ABOUT THIS EXERCISE: If a line in the records below contains "Color", copy that line.

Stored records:
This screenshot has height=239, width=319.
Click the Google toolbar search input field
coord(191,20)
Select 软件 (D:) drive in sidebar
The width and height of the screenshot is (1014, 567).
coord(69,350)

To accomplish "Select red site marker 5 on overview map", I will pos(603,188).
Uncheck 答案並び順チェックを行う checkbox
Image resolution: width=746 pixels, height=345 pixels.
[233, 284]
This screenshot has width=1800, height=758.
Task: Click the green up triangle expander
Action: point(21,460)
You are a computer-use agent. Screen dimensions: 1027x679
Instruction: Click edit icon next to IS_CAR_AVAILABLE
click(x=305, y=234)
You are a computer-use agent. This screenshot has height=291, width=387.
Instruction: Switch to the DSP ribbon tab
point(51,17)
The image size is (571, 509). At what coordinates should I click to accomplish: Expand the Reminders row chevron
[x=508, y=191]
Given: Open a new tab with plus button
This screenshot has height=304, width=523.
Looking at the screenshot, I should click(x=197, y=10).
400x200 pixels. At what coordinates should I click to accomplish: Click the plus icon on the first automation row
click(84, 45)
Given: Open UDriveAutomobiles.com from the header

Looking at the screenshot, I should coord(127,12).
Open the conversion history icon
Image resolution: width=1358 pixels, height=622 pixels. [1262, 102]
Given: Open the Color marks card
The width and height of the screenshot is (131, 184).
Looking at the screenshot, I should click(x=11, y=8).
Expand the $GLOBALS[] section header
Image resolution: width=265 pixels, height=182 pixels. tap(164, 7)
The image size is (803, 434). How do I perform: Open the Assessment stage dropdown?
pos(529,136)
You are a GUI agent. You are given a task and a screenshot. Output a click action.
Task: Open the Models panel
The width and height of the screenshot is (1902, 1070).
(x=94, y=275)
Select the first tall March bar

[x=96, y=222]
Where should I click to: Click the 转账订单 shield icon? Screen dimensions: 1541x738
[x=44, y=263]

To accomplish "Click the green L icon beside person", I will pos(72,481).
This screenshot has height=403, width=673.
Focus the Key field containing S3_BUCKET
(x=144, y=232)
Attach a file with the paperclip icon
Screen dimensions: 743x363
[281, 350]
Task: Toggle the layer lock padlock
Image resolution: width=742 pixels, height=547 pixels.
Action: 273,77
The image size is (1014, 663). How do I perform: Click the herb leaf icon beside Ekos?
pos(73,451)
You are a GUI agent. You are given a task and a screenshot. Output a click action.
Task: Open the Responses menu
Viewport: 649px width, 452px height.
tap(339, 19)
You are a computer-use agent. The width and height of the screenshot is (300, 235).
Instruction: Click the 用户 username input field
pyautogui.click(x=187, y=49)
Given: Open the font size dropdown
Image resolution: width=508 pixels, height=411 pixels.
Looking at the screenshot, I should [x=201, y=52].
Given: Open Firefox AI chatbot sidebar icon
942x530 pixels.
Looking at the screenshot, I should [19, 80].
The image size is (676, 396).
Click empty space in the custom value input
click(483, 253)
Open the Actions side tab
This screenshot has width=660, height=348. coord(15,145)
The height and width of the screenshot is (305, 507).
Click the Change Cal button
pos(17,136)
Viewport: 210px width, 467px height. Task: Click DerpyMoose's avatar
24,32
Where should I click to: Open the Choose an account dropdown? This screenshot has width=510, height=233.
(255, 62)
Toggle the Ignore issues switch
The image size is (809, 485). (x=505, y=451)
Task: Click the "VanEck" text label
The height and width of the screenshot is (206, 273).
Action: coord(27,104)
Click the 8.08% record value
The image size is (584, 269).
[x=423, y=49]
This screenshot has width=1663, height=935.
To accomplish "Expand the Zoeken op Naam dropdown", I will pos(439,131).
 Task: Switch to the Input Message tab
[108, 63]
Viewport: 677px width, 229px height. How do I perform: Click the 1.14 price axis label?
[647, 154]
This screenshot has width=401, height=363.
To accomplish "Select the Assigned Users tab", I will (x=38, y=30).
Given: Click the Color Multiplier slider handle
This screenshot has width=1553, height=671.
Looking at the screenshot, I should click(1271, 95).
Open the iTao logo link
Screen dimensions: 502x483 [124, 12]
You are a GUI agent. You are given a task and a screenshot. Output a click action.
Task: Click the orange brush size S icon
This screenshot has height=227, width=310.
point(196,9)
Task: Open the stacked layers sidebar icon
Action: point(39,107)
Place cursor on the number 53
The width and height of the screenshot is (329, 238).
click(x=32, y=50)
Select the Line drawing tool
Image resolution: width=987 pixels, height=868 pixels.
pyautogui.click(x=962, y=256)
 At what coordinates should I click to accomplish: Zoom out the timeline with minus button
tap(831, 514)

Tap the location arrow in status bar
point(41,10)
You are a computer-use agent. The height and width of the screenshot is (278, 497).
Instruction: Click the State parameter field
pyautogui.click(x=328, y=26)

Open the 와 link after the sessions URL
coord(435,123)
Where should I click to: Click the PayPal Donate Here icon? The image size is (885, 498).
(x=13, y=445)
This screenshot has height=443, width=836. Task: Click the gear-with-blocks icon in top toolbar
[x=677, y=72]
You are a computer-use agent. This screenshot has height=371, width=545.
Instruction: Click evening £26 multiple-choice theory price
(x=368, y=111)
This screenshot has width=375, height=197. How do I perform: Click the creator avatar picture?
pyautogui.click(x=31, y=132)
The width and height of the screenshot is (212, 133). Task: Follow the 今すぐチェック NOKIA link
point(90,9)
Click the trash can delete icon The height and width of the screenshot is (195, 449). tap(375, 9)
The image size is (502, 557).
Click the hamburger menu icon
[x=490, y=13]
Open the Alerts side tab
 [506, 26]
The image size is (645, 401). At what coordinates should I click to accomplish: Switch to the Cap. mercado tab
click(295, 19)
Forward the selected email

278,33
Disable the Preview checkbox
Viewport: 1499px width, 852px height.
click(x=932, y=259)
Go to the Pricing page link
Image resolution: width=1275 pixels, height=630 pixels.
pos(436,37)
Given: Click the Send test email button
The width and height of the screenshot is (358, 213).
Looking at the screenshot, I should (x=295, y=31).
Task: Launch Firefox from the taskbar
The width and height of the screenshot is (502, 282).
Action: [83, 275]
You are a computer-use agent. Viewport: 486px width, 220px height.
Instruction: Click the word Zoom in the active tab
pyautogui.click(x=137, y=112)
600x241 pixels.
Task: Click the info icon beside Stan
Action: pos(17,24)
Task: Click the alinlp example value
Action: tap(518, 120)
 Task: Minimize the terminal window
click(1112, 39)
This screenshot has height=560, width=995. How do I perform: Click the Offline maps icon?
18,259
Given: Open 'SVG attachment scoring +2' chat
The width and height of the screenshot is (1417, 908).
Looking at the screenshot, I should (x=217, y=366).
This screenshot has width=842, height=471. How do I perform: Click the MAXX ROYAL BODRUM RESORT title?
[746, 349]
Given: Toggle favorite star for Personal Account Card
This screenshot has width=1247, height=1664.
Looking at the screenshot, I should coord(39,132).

RESULT OF THE EXERCISE:
Given: Open the Color marks card
Given: Click the Color Multiplier slider handle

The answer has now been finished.